*ACTIVITY:* Copy the records below word for word, starting at the line that contains "Find the location of a particular element." and ending after the line that contains "coordinates (1001, 943).". Omit the pictures from your copy.

*SUPPLIED MATERIAL:*

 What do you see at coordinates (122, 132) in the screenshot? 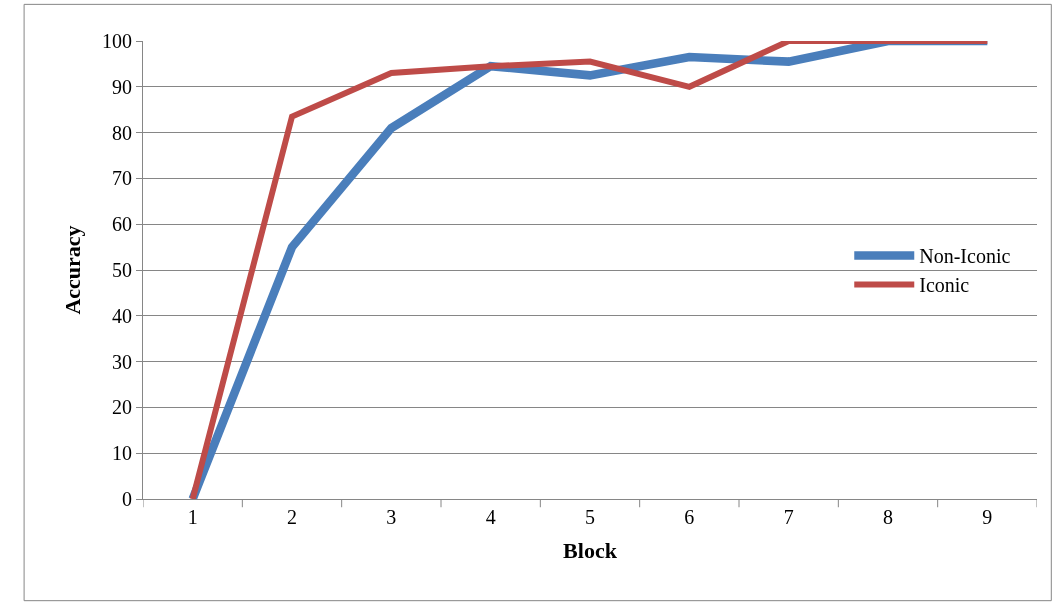
I see `y-tick-label: 80` at bounding box center [122, 132].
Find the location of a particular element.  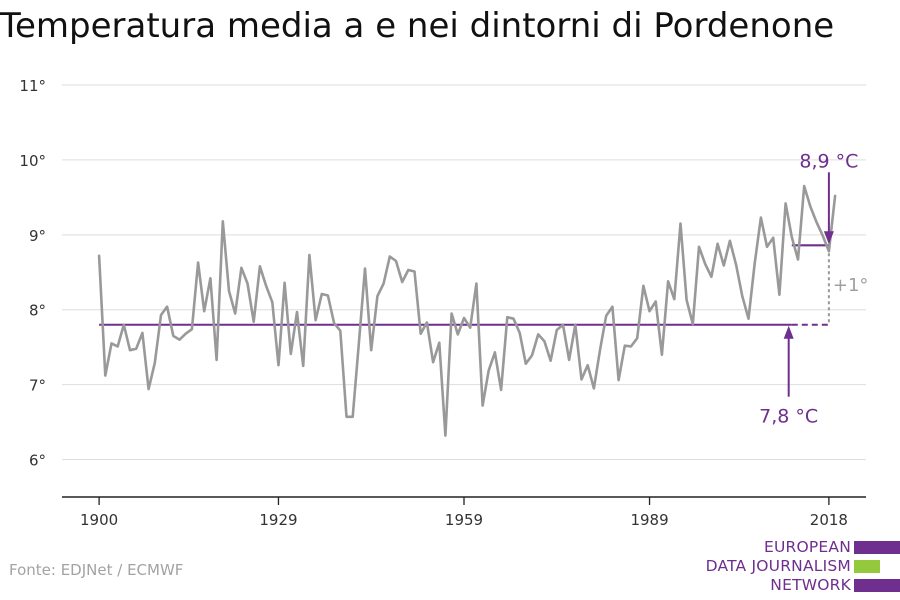

data-point-1951 is located at coordinates (414, 272).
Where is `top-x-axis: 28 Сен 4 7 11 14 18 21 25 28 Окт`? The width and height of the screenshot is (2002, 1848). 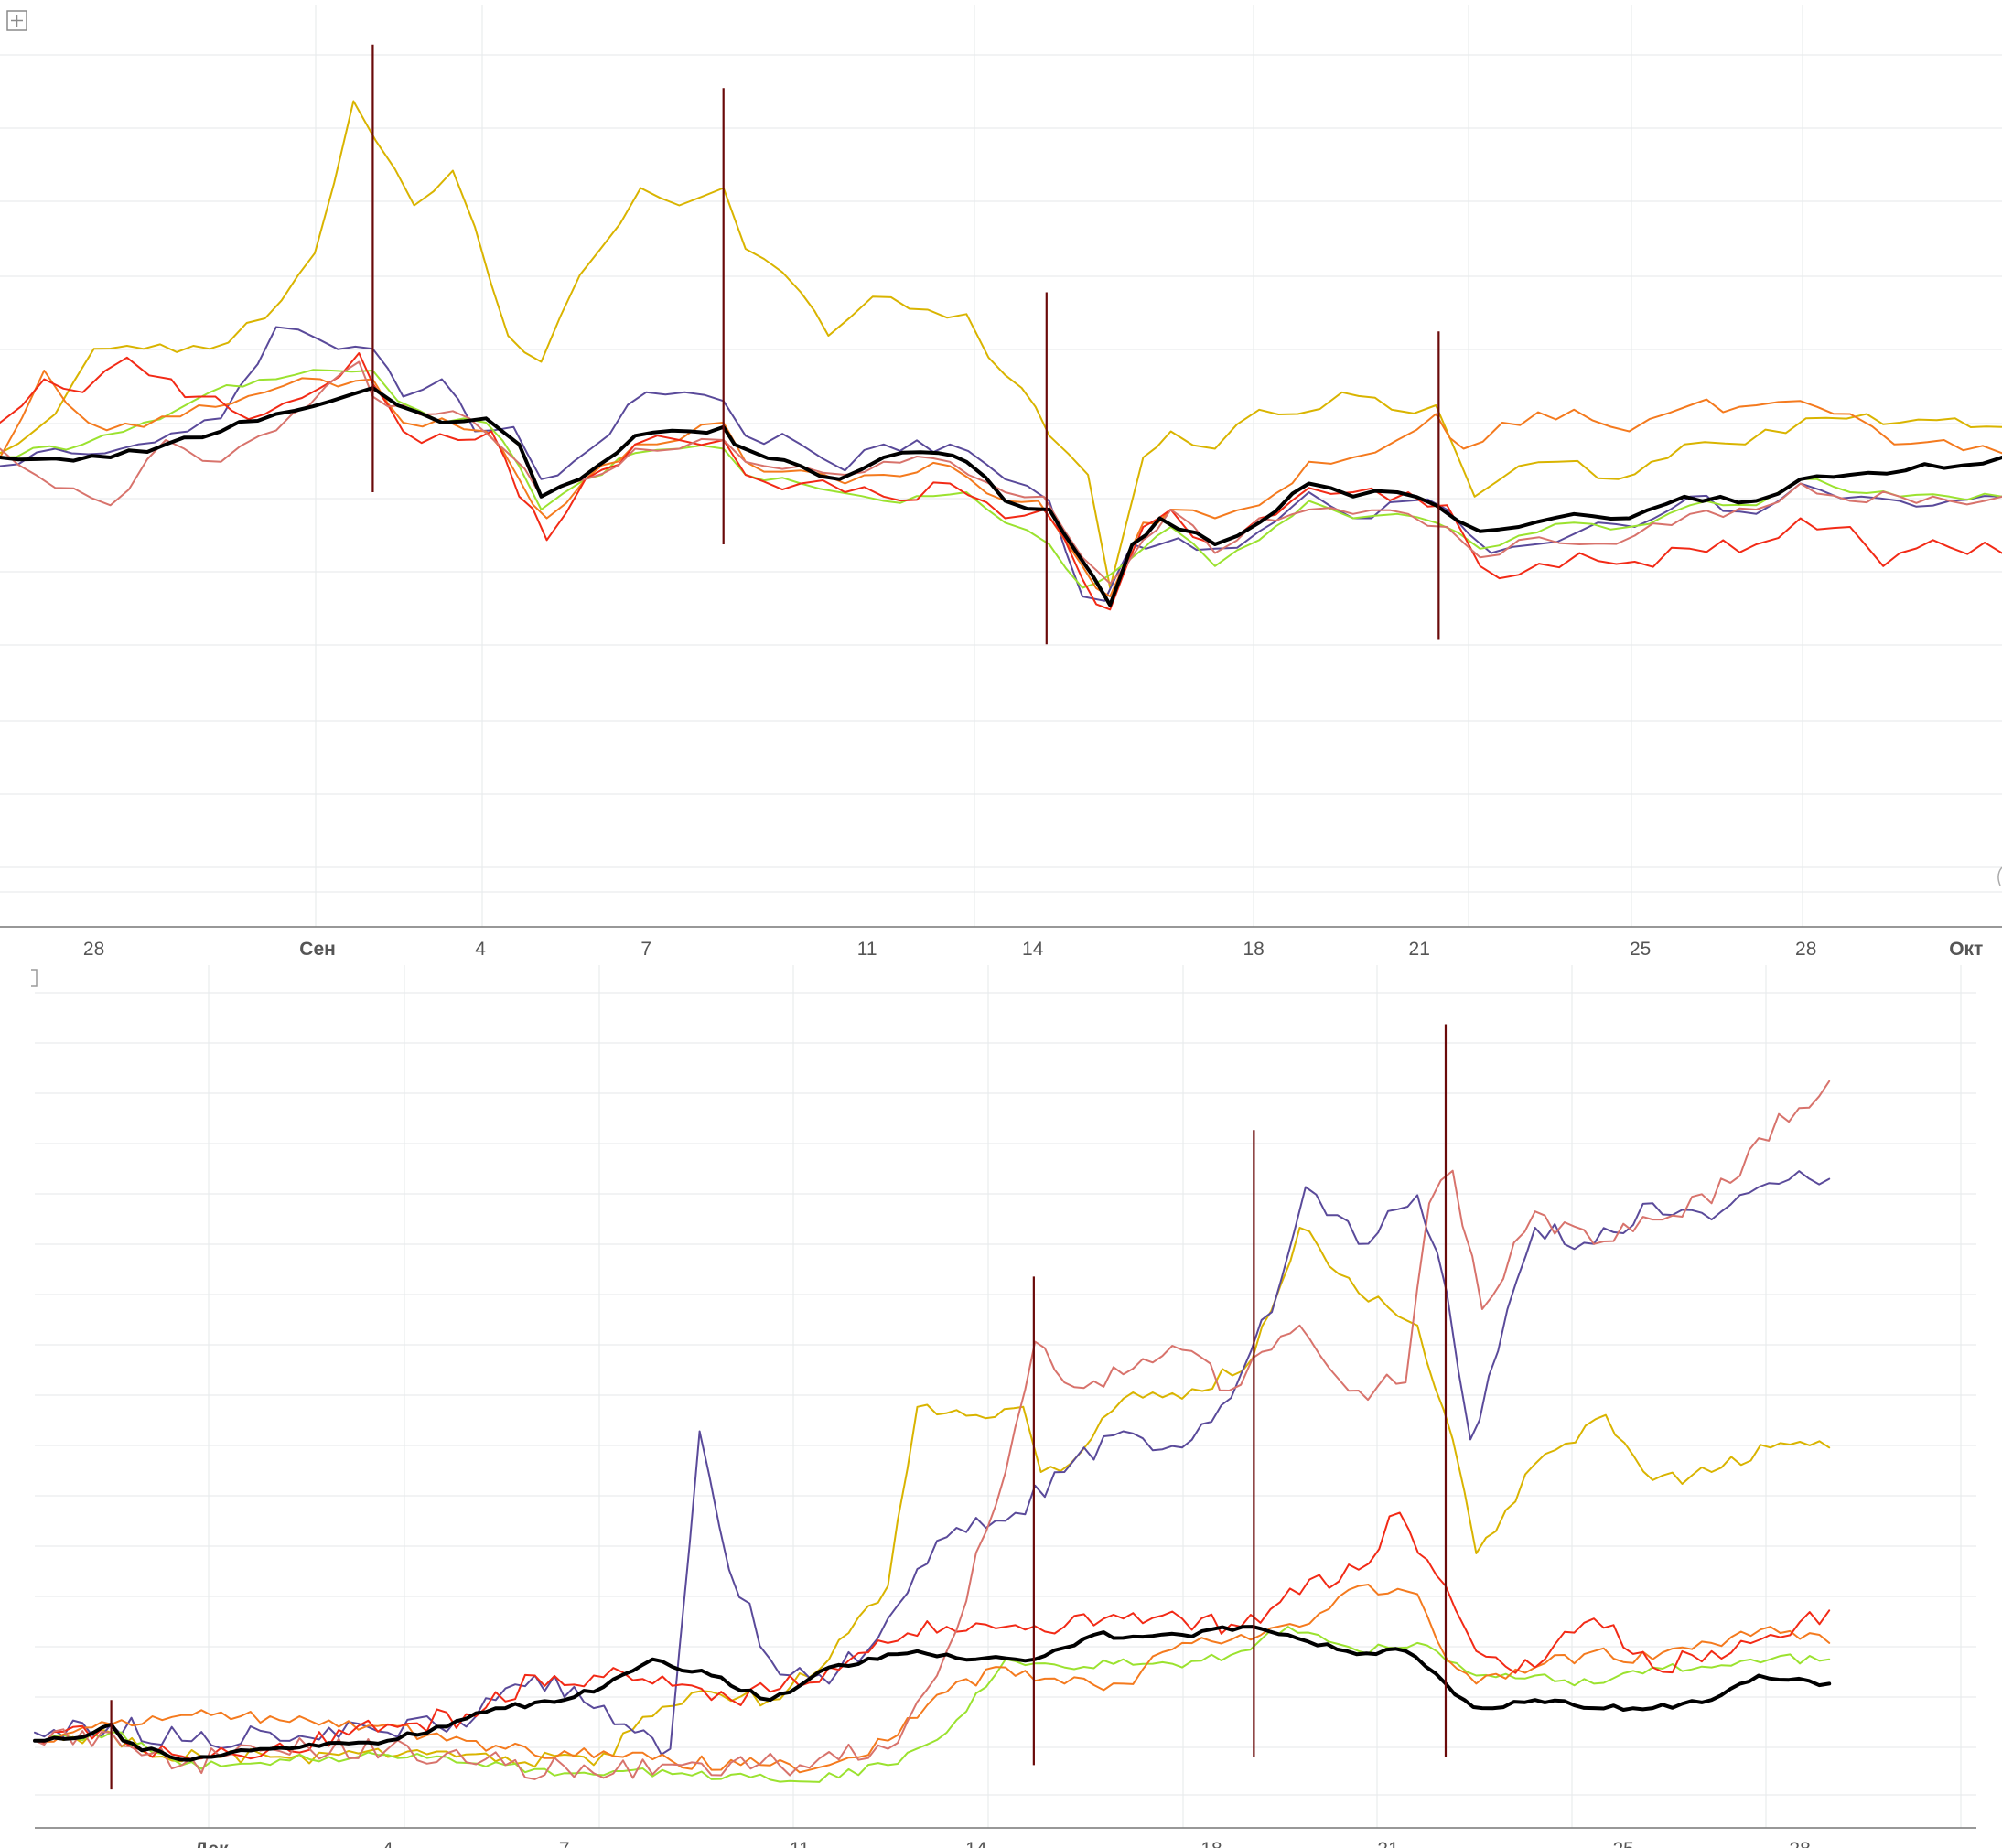
top-x-axis: 28 Сен 4 7 11 14 18 21 25 28 Окт is located at coordinates (1001, 943).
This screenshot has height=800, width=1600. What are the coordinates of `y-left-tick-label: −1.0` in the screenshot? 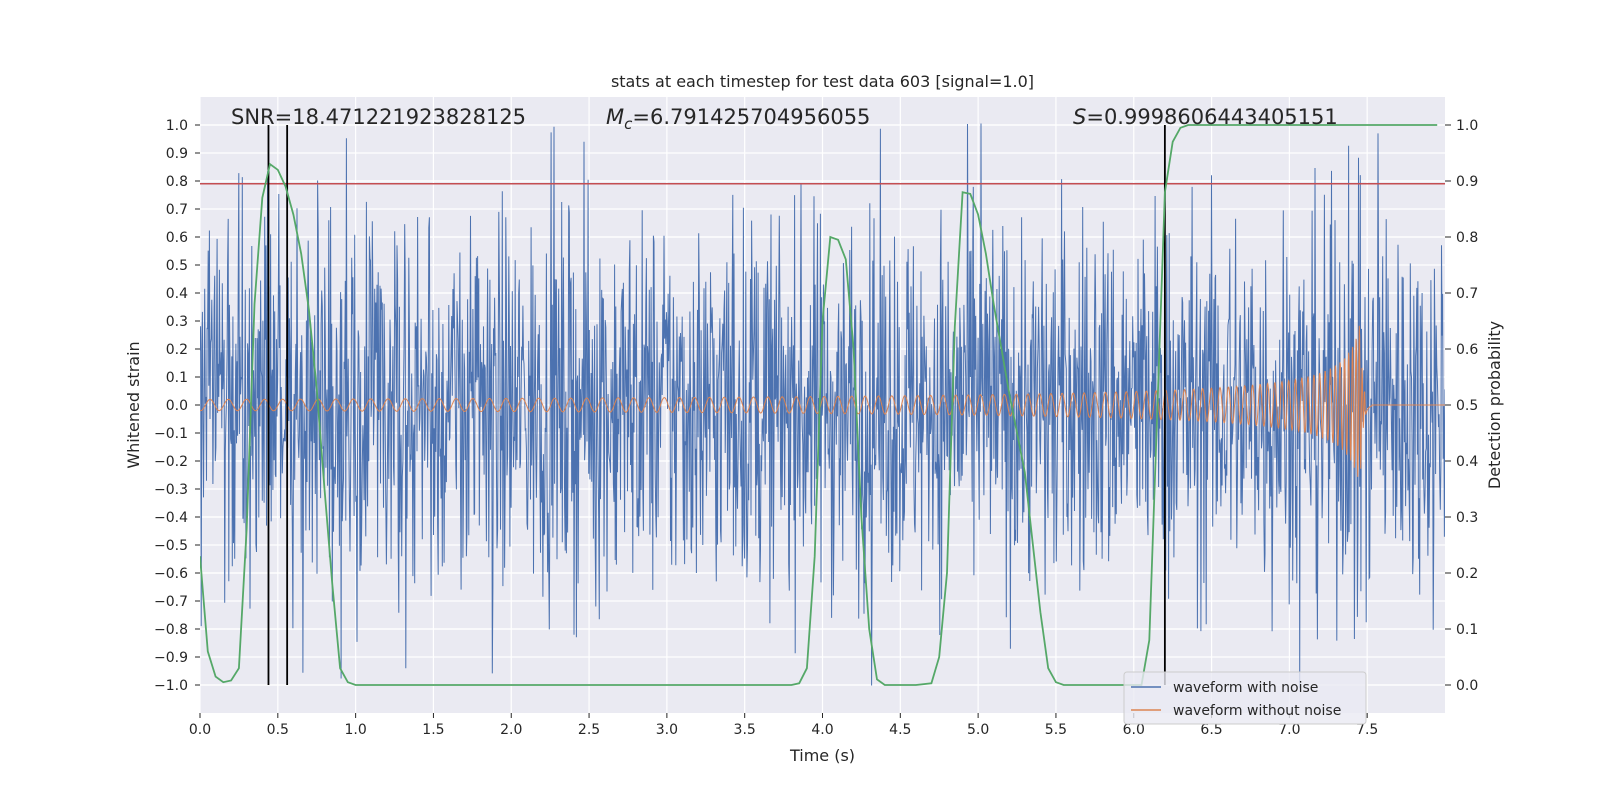 It's located at (171, 686).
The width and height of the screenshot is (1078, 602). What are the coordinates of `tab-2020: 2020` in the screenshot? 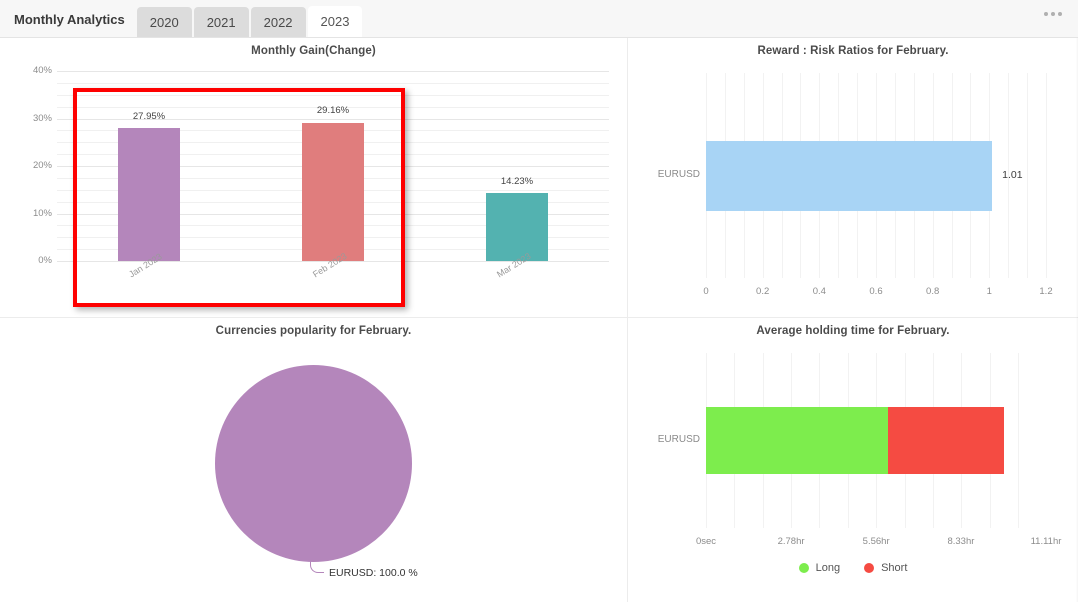 It's located at (164, 22).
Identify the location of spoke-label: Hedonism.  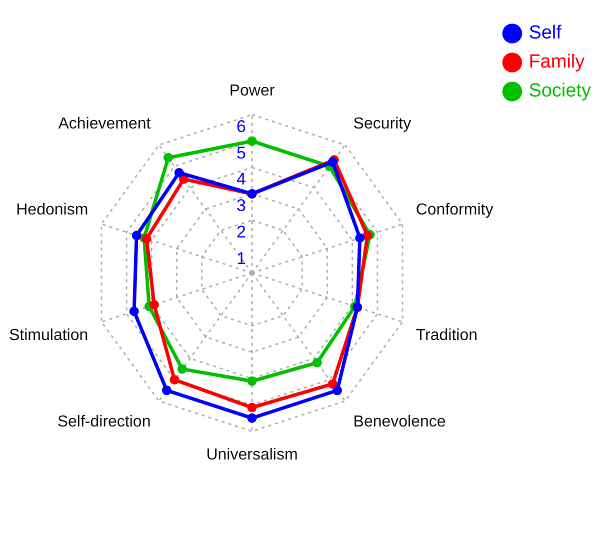
(52, 210).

*RESULT OF THIS TASK:*
Find the location of a particular element.  

data-point-1951 is located at coordinates (414, 272).
Where is `top-x-axis: 28 Сен 4 7 11 14 18 21 25 28 Окт`? The width and height of the screenshot is (2002, 1848). 
top-x-axis: 28 Сен 4 7 11 14 18 21 25 28 Окт is located at coordinates (1001, 943).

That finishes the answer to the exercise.